[Excerpt to read]:
An easement is a property right that may, in some situations, be abandoned or extinguished by law. In a May 2, 2019 Massachusetts real estate case, the Land Court considered whether the defendant held an easement over an area abutting its property. The area in dispute was a “paper way”, as it was conveyed and described in the deed as a right of way but had never been constructed.
The defendant in the case owned a large apartment complex. The paper street was located between the plaintiff’s properties and, in the deed, continued through to the defendant’s property. In 1993, the prior owner of the apartment complex installed a six-foot fence, cutting off its own access to the paper street. Since then, the plaintiffs claimed to have used the paved portion of the paper street as a driveway and parking area, and the unpaved portion as a lawn, grilling area, and wooded area.
The plaintiffs filed an action against the defendant in Land Court, seeking a declaratory judgment that it owned the paper street in fee and that the defendant had no property rights over it. The Land Court addressed the issue of the defendant’s easement rights when the parties moved for summary judgment. The plaintiffs argued that any rights the defendant had in the paper street were extinguished by prescription or abandoned.

[Dataset excerpts]:
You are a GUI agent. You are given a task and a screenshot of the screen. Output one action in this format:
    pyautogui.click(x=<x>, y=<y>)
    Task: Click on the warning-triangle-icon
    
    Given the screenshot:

==

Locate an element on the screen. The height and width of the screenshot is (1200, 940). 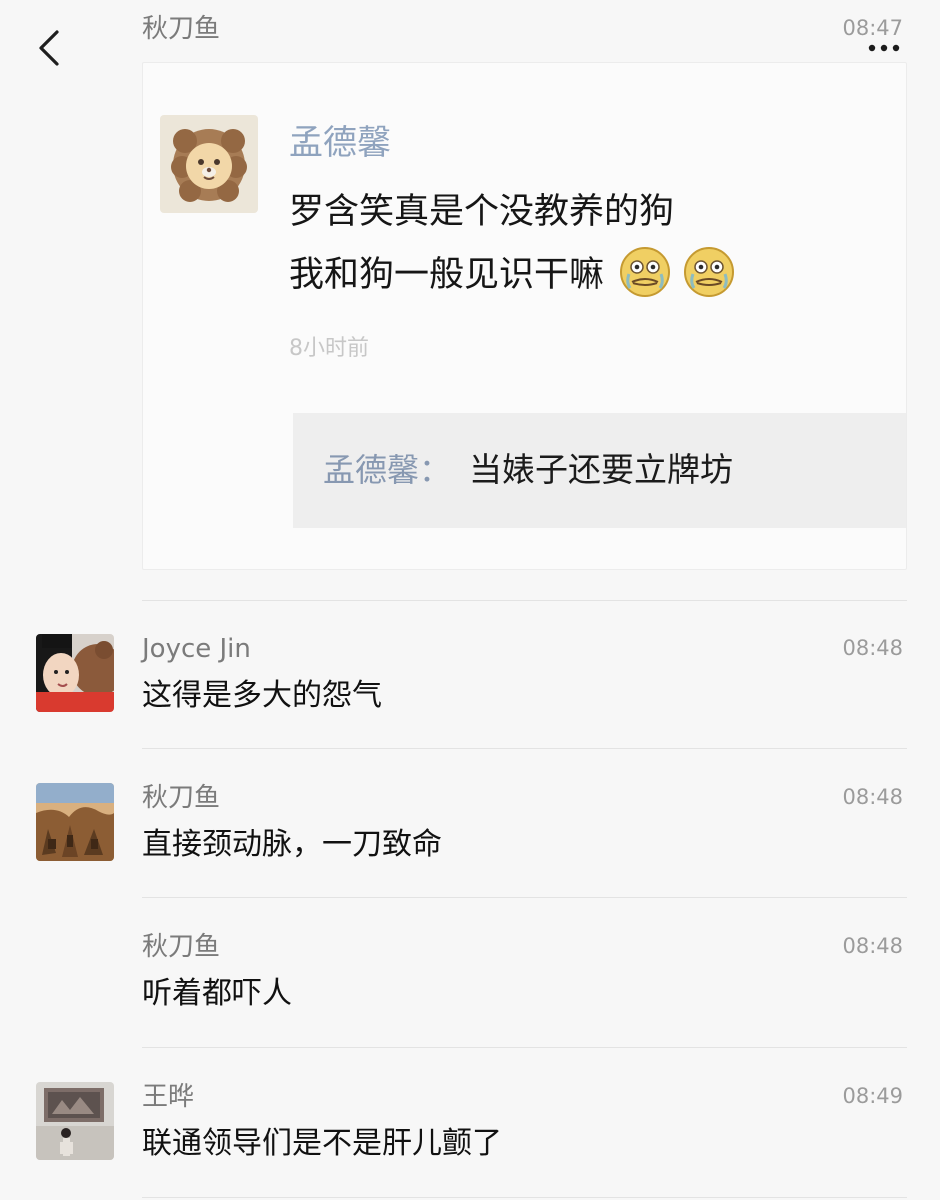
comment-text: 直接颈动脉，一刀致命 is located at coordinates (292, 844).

[Exercise objective]: Transcribe word for word the portion of the easement case summary starting with "An easement is" and going on through "never been constructed.".

[Answer for the task]:
An easement is a property right that may, in some situations, be abandoned or extinguished by law. In a May 2, 2019 Massachusetts real estate case, the Land Court considered whether the defendant held an easement over an area abutting its property. The area in dispute was a “paper way”, as it was conveyed and described in the deed as a right of way but had never been constructed.